Stored items
↓
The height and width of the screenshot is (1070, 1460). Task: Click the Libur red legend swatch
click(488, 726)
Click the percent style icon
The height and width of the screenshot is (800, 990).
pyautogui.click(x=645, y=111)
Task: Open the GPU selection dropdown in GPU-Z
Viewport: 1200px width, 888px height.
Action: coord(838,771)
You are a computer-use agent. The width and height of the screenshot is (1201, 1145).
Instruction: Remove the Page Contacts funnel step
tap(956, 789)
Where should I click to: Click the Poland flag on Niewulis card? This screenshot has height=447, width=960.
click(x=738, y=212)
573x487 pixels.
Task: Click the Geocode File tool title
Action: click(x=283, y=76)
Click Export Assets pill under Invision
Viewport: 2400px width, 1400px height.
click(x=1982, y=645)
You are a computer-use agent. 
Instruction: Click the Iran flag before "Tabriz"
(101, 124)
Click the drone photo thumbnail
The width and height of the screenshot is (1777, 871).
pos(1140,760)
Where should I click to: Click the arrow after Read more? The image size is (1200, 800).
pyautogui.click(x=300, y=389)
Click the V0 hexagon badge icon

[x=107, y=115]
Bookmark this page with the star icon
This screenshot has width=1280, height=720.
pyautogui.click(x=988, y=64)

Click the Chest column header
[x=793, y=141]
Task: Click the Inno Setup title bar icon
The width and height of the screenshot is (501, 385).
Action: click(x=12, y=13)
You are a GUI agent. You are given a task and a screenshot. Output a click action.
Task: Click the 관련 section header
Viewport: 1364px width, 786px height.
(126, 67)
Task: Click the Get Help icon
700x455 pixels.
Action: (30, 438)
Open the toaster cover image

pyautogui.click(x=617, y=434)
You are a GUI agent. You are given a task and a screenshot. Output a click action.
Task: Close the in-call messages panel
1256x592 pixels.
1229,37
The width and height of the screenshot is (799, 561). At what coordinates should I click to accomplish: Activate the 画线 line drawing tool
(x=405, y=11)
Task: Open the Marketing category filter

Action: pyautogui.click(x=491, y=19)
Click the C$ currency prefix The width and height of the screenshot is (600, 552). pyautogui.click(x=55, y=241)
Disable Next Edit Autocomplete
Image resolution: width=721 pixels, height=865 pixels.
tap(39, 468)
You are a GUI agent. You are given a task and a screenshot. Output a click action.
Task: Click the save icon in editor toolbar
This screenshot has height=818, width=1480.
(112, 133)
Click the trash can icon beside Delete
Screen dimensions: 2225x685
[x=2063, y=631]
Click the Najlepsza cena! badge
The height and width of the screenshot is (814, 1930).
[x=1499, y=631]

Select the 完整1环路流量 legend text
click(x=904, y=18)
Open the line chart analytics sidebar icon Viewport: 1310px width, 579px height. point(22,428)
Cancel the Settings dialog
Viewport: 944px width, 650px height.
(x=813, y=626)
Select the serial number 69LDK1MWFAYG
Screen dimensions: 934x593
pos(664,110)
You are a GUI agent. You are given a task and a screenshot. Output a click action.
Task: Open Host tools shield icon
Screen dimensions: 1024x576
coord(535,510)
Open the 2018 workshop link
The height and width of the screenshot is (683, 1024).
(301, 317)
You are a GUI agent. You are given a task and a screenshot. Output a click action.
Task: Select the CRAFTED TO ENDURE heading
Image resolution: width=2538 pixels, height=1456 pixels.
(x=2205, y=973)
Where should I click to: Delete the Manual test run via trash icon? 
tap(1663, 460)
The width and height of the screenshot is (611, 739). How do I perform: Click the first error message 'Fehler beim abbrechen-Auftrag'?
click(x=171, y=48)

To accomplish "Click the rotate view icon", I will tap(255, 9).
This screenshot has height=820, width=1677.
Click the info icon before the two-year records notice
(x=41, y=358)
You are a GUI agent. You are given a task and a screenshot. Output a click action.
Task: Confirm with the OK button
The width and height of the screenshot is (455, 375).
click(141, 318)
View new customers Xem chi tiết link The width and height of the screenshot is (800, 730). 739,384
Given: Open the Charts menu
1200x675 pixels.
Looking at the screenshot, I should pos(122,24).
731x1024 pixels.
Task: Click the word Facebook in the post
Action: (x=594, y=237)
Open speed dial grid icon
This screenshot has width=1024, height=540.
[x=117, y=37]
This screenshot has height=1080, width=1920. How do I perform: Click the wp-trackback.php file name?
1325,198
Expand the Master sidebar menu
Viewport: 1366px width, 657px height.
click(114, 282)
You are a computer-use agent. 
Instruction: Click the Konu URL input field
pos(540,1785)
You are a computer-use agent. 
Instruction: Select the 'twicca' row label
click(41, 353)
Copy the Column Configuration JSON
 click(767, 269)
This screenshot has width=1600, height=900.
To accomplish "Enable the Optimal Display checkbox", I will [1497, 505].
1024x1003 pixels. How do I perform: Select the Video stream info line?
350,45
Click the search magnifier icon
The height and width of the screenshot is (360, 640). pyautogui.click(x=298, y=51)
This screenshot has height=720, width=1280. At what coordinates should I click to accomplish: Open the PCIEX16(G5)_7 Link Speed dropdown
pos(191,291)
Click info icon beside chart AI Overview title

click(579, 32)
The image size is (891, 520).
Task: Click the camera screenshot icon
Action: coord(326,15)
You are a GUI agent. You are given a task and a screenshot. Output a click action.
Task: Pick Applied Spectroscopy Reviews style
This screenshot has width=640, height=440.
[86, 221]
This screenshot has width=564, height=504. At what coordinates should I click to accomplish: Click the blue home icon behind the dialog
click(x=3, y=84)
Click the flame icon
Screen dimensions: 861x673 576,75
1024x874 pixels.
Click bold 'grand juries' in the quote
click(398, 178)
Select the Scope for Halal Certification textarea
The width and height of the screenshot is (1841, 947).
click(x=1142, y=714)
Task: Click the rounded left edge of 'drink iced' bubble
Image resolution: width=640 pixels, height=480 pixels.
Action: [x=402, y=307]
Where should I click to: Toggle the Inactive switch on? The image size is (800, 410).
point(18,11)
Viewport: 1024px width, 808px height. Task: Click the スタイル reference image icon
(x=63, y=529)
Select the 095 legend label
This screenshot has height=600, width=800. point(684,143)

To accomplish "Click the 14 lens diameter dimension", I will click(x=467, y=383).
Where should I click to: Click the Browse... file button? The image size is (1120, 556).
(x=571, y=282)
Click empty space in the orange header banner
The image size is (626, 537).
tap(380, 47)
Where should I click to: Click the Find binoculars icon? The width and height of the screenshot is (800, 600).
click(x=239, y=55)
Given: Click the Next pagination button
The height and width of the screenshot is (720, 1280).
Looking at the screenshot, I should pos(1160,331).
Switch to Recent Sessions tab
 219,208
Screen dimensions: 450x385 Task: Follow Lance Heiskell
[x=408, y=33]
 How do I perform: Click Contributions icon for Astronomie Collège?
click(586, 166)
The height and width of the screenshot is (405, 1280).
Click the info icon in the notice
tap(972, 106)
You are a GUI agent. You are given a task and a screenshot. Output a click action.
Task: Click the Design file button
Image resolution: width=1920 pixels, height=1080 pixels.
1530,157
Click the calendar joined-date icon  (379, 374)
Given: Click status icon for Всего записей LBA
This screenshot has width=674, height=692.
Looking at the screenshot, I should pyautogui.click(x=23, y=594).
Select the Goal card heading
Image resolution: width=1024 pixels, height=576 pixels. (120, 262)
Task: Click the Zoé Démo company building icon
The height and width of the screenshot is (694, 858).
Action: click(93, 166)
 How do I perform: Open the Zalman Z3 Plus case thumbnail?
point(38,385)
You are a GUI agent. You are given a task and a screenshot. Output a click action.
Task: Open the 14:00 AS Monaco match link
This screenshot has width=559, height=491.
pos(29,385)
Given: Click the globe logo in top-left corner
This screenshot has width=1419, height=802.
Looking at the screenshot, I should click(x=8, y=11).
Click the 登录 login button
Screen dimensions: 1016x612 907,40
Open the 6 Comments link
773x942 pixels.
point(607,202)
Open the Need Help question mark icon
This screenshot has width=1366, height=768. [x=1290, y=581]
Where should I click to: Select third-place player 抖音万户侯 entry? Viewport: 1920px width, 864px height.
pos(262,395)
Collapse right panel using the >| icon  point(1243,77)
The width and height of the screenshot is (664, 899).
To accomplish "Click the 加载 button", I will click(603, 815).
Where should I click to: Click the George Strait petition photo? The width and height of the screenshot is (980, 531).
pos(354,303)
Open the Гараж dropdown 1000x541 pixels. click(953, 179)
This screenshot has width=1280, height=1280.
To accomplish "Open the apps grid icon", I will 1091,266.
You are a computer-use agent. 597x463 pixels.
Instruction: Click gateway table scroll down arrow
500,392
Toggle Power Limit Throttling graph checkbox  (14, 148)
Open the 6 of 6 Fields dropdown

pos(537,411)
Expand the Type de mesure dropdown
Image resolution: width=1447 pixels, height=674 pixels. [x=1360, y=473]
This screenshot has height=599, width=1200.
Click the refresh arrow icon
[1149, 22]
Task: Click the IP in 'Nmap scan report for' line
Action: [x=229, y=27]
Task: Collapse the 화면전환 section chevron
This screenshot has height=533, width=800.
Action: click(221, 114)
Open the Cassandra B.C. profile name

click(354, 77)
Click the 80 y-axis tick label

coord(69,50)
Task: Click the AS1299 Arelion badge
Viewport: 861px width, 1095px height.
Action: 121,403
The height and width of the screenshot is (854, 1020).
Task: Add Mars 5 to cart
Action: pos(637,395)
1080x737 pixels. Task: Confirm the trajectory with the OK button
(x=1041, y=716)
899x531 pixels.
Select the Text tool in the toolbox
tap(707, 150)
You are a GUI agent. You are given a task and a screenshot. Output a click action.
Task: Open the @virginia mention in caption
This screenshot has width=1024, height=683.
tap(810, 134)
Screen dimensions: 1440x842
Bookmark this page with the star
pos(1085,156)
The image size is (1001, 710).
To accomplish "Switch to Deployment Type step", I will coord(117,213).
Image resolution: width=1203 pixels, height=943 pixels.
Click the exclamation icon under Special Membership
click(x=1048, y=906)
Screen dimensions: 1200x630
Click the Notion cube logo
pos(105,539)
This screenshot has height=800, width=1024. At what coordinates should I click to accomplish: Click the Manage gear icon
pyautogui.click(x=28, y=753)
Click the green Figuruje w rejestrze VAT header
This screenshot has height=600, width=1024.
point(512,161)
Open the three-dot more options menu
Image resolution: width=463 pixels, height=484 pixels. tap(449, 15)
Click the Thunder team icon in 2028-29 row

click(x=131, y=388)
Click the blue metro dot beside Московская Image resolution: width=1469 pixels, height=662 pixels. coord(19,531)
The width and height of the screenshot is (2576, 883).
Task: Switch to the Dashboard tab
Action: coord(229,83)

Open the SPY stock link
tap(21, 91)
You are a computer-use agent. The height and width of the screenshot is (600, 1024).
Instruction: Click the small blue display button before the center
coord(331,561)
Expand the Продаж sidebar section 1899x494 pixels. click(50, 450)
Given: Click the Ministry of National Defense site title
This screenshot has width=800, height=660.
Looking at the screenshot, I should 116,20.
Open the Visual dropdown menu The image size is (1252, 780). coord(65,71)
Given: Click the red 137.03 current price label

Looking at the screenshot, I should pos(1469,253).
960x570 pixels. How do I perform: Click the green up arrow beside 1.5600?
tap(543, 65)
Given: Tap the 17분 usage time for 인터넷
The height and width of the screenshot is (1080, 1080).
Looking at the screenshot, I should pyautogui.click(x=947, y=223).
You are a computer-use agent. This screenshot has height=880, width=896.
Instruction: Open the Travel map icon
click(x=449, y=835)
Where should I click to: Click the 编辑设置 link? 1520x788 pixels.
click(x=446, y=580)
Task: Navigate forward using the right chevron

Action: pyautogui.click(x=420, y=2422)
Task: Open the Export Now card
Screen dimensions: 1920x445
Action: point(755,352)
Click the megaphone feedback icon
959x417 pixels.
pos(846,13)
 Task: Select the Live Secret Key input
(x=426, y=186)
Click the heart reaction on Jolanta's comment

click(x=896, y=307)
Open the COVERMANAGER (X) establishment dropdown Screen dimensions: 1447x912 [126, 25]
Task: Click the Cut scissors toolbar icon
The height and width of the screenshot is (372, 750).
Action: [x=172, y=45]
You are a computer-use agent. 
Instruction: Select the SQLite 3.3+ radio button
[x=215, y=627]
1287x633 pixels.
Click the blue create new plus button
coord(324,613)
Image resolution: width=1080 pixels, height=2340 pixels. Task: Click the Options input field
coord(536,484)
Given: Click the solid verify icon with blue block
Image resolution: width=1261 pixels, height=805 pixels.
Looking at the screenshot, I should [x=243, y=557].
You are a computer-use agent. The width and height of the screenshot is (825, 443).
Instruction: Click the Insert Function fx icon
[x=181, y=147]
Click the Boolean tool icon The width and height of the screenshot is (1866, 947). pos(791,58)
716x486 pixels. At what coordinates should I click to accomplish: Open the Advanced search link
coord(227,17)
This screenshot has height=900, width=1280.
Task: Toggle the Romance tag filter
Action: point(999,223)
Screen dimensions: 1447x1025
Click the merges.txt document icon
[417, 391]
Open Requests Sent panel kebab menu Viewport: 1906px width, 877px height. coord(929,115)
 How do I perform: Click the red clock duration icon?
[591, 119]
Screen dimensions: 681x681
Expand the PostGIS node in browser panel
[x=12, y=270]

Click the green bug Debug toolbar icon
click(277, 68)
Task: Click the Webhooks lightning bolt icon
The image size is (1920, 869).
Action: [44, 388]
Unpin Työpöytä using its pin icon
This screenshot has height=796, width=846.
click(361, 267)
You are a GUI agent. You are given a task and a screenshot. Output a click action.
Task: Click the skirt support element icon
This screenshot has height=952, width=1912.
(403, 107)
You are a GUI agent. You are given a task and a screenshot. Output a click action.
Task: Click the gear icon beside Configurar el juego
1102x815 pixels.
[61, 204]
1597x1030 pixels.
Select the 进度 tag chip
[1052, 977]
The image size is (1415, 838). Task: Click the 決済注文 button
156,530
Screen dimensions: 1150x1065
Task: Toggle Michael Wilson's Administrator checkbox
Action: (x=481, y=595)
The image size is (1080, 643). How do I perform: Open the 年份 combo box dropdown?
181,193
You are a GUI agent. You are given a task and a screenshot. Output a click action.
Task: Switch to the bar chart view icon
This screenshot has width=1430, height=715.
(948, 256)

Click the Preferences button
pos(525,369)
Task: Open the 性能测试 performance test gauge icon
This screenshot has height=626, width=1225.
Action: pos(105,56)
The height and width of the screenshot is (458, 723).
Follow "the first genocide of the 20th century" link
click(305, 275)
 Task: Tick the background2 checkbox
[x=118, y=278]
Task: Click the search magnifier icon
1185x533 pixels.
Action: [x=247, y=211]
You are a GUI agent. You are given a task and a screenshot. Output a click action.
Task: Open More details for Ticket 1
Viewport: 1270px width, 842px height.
↑
• **Problem to solve**:
Starting at the line that contains "The height and width of the screenshot is (372, 750)." and stopping after the line that contains "Given: Click the solid", write out every line exactly as it appears above, and no other line.

• **Solution**:
The height and width of the screenshot is (372, 750).
Action: [x=172, y=45]
You are a computer-use agent. 
Instruction: Select the SQLite 3.3+ radio button
[x=215, y=627]
1287x633 pixels.
Click the blue create new plus button
coord(324,613)
Image resolution: width=1080 pixels, height=2340 pixels. Task: Click the Options input field
coord(536,484)
Given: Click the solid verify icon with blue block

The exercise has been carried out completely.